## Given problem 1
Substitute "Программы" for "Проекты" in the rows, starting at the row that contains "Поступление (173, 149)" and ending at the row that contains "Сведенияоб образовательной организации". Give back only those rows, with everything else unchanged.
###
Friday, January 30, 2015

The Ducks Were Laughing

There's been a lot of this lately. AZ Canal near 60th Street, where the pavement ends/starts.

It's Super Duper Mega Epic Sports Event weekend here in Phoenix, and to welcome everyone to the Valley of the Sun, we've served up some gray, rainy days. Against the advice of others who may not ride bikes in the rain ever, I continued commuting by bicycle, which was no big deal. Put on a rain coat, carry some dry clothes in the waterproof bag just in case it pours, no problem.

Lately, I've been adding about two bonus miles onto my commute, just to get a little more exercise. It's a nice paved stretch along the canal. It's a good place to get a few extra minutes of exercise in, to burn a few more calories, to think things over, etc. On the ride home, though, it was getting cooler, and the ducks in the canal seemed to be laughing at me for willingly spending more time out there.

Laugh it up, waterproof funny guy

That's OK. I guess I deserve it. The ducks appeared to be enjoying the unusually wet weather, splashing around, flapping up on their legs and making a general party-like duck ruckus. With all the Super Duper Mega Epic Sporting Event Related Gatherings and Excuses to Drink Excessively going on, I was a little wary about riding on the streets. There are already some clearly drunk people swerving around out there. But, I stayed mainly to back streets and the canal, and everything went fine. I did notice that the TV people looked a little dejected in the rain:

The break in the clouds closed up again fast. I wonder if they know the Super Bowl is a fun ride about 25 miles down the canal from here.

I think the media showed up here expecting to see crowds of fans carousing in a drunken pre-game frenzy. Instead, there were just some dedicated cyclists and some tarp-covered vendor booths, along with a few hardcore visitors, probably from Seattle anyway, who felt that this gentle drizzle was nothing to stay inside for. 

I don't think the heavy stuff is going to come down for quite a while

The TV people looked like they were waiting for the rain to let up, but eventually when it became clear that the gentle ripping drizzle was going to continue, they shut it down, packed it up, and went back to their own preferred indoor drinking locations, to join the multitudes partying already in progress. I saw my favorite local weather woman here once this week, and kept thinking she would come back, but it seemed, perhaps, that the weather kept the weather girl away.

I kind of hope it rains hard all weekend. In the desert, we can always use it, but more than that, it would be great to come back here early Sunday evening to see if the ducks are watching the Super Duper etc. Epic Event on the big screen. I bet they would still be laughing.

Wednesday, January 28, 2015

Circling the Mountain

Camelback Mountain at night, north side

Some days, in the normal course of commuting by bicycle and making some routine stops, I end up making a complete circle around Camelback Mountain in Phoenix. Not right around the base, but close enough to know it's near, and, exactly a full or complete squarish circle around it. On some of those days, the schedule causes me to be on the northern leg of the squarish circle at night. It's not an extremely bicycle-friendly zone, but on the other hand I do enjoy the stretches of riding downhill on a swoopy path in the dark.
###
## Given problem 2
Pick up the blog post about bicycle commuting in Phoenix after its last sentence and keep writing it.

## Given records
###
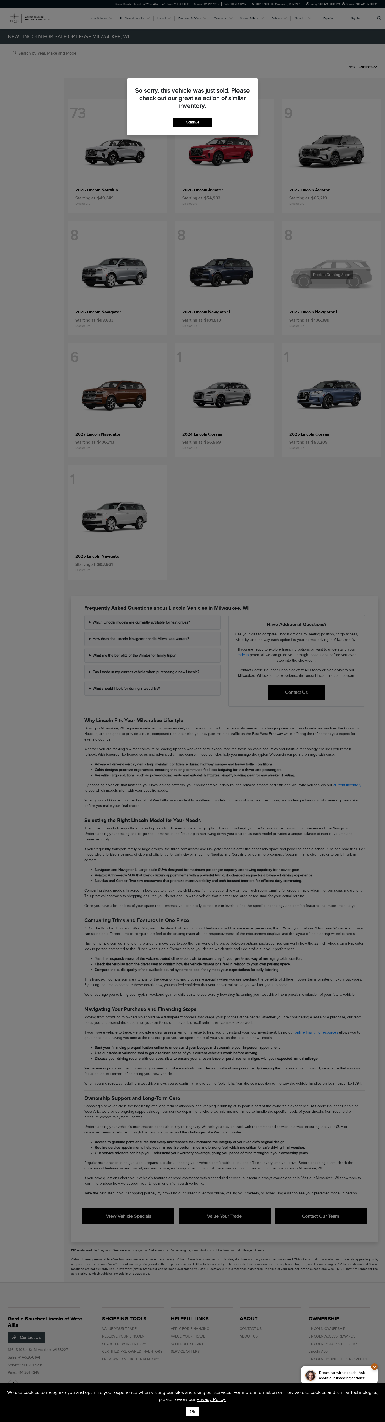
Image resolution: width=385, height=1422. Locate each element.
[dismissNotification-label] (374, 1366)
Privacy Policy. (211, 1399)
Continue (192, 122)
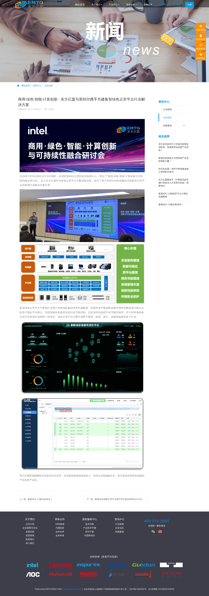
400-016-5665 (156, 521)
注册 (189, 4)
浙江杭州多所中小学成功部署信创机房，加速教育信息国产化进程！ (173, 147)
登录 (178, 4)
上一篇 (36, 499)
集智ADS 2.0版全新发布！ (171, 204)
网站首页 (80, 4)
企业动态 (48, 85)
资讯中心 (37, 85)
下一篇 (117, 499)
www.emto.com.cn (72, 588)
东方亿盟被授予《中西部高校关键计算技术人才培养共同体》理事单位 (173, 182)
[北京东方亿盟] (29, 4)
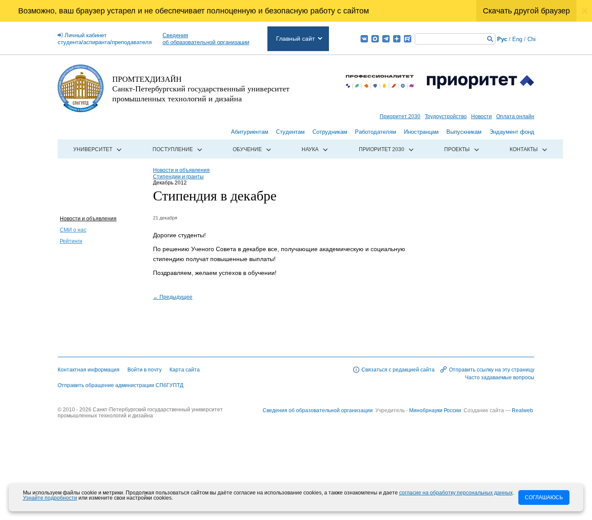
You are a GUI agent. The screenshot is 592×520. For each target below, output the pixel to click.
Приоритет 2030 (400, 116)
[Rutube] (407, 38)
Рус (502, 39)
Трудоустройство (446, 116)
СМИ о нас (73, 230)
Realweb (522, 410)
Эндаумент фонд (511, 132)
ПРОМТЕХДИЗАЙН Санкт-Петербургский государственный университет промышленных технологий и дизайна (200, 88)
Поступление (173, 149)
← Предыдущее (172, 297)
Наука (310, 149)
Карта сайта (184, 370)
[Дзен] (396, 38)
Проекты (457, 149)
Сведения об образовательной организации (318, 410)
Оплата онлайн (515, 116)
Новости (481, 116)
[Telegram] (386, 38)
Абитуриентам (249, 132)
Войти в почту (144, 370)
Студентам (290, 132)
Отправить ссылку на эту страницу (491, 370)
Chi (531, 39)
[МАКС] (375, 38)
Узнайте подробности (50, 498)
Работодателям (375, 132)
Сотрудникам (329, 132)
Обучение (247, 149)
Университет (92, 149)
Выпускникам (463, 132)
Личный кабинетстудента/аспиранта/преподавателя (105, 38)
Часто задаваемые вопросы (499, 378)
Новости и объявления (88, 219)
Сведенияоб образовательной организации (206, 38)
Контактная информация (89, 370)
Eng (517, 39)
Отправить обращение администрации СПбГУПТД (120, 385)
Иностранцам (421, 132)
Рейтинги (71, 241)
###
## Exercise output 1
Поступление (173, 149)
← Предыдущее (172, 297)
Наука (310, 149)
Карта сайта (184, 370)
[Дзен] (396, 38)
Программы (457, 149)
Сведения об образовательной организации (318, 410)
Оплата онлайн (515, 116)
Новости (481, 116)
[Telegram] (386, 38)
Абитуриентам (249, 132)
Войти в почту (144, 370)
Студентам (290, 132)
Отправить ссылку на эту страницу (491, 370)
Chi (531, 39)
[МАКС] (375, 38)
Узнайте подробности (50, 498)
Работодателям (375, 132)
Сотрудникам (329, 132)
Обучение (247, 149)
Университет (92, 149)
Выпускникам (463, 132)
Личный кабинетстудента/аспиранта/преподавателя (105, 38)
Часто задаваемые вопросы (499, 378)
Новости и объявления (88, 219)
Сведенияоб образовательной организации (206, 38)

## Exercise output 2
This is one of my favorite views, which the photo above barely transmits but perhaps it gives something of the idea, of this great chunk of rock that looms up in the middle of our city. For reasons not entirely clear, it felt like a privilege to ride around it on my bicycle on this warm night, and to be able to stop with my bicycle beside a sidewalk in relatively quiet spot to look up at it. 

I circle the mountain, and these odd but grand notions that capture my notice take on significance beyond obvious or immediate concerns, but maybe tie me to others who have looked up at this chunk of rock on a quiet night within the last several thousand years and perhaps felt something similar that was also bigger than their own specific and transient details.

Saturday, January 24, 2015

Trunk Bag Grocery Shopping: It'll Fit

Trunk bag, about 90% full (top webbing still empty, though)

The trunk bag is one of my favorites: easy on, easy off, compact when empty, holds a lot when full, expands to hold more when you need, has a place on top for the helmet to ride when I'm carrying it around. Still, I've been tempted to use a larger bag for grocery shopping, in order to make sure it all fits. But, after a few outings to tune the shopping list, it all fits.

Contents: 3 lbs of plain Greek yogurt, 2 lbs of chicken, cans of smoked trout*, smoked sardines, and salmon, macadamia nuts, two large bars of Noir Amer dark chocolate, Chia seeds, Uncured Apple Smoked bacon, tool kit in box, tools in red tool bag, cell phone. Not shown: mini-pump, lights, rain jacket (all packed snugly).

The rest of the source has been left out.